> PASSAGE FOR REVIEW:

  3. In the gaming world, the current conversation is whether VR is just a fad coasting on tech demos and novelty:


    The tech isn’t ready for prime time.

    • “The tech isn’t ready for prime time.”

      No, but it’s rapidly improving. For example, six months ago the minimum spec for PC-based VR was about a $1000 PC. Now it’s about a $500 PC.

      The resolution of the current headsets isn’t high enough to be truly convincing, nor is the field of view. But both should improve a lot in the next generation.

      I was playing flight sim games in VR over the weekend. There’s no way I’d go back to playing them on a flat screen after being able to look all around me and hold out my hands to flip switches or move levers.

      I would agree though, about the coasting game devs thing. Most of the VR games right now are basically ‘Oh, look, zombies! Shoot them!’ That gets boring real fast.

      • “Most of the VR games right now are basically ‘Oh, look, zombies! Shoot them!’ That gets boring real fast.”

        Yeah. Now the question is “What kind of so-called ‘book’ would ‘need’ VR? You don’t need VR to watch zombies attack, and if you can’t react (thus changing the plot by how you do when you react) you don’t ‘need’ VR. And if it just has to have VR, we can stop calling it a ‘book’ and start calling it a ‘game’, which makes it a not so new and special thingy.

        As far as the costs, still depends on how fine the on-the-fly rendering that needs to take place. (Low/poor resolution gives me a headache too quickly.)

      • $500 for the PC.
        How much for the headset?

        Also, from what I heard the adoption on VR on Steam is in the fractions of a percent and stagnant over the last six months. PC gamers are hardly falling all over themselves to get on the bandwagon.

> PROVIDED DATA:
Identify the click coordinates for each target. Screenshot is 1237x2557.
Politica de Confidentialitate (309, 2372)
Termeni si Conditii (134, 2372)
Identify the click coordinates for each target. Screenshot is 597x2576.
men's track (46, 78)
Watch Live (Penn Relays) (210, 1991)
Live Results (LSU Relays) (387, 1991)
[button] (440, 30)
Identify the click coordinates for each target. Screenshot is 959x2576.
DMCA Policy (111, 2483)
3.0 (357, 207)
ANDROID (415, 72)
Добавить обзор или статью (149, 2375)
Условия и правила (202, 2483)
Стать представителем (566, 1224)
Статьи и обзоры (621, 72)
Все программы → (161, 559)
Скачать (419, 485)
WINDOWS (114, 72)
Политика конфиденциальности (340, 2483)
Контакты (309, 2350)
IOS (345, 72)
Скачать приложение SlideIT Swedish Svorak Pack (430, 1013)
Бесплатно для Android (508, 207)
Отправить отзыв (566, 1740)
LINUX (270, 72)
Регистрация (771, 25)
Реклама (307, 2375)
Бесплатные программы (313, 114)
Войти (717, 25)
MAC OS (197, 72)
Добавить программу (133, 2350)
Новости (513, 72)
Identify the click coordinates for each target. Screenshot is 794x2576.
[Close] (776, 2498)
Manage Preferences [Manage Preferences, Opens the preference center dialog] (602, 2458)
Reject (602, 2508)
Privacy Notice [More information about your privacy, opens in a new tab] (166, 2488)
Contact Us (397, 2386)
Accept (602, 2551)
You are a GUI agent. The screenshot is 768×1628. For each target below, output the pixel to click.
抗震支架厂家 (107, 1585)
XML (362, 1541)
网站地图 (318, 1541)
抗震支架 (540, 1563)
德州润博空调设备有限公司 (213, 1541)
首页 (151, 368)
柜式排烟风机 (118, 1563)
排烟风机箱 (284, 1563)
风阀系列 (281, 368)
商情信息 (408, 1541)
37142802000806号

> REQUIRED TASKS:
1. From the VR discussion, list the actions the writer says were possible while playing flight sim games in VR.
2. Extract the VR discussion from "3. In the gaming" up to and including "the next generation.".
3. According to the VR discussion, what was the minimum spec for PC-based VR six months earlier?
You can set the entries aside, since nothing here depends on them.

> OUTPUTS BY TASK:
1.
- Look all around
- Hold out hands to flip switches
- Hold out hands to move levers

2.
3. In the gaming world, the current conversation is whether VR is just a fad coasting on tech demos and novelty:


    The tech isn’t ready for prime time.

    • “The tech isn’t ready for prime time.”

      No, but it’s rapidly improving. For example, six months ago the minimum spec for PC-based VR was about a $1000 PC. Now it’s about a $500 PC.

      The resolution of the current headsets isn’t high enough to be truly convincing, nor is the field of view. But both should improve a lot in the next generation.

3. About a $1000 PC.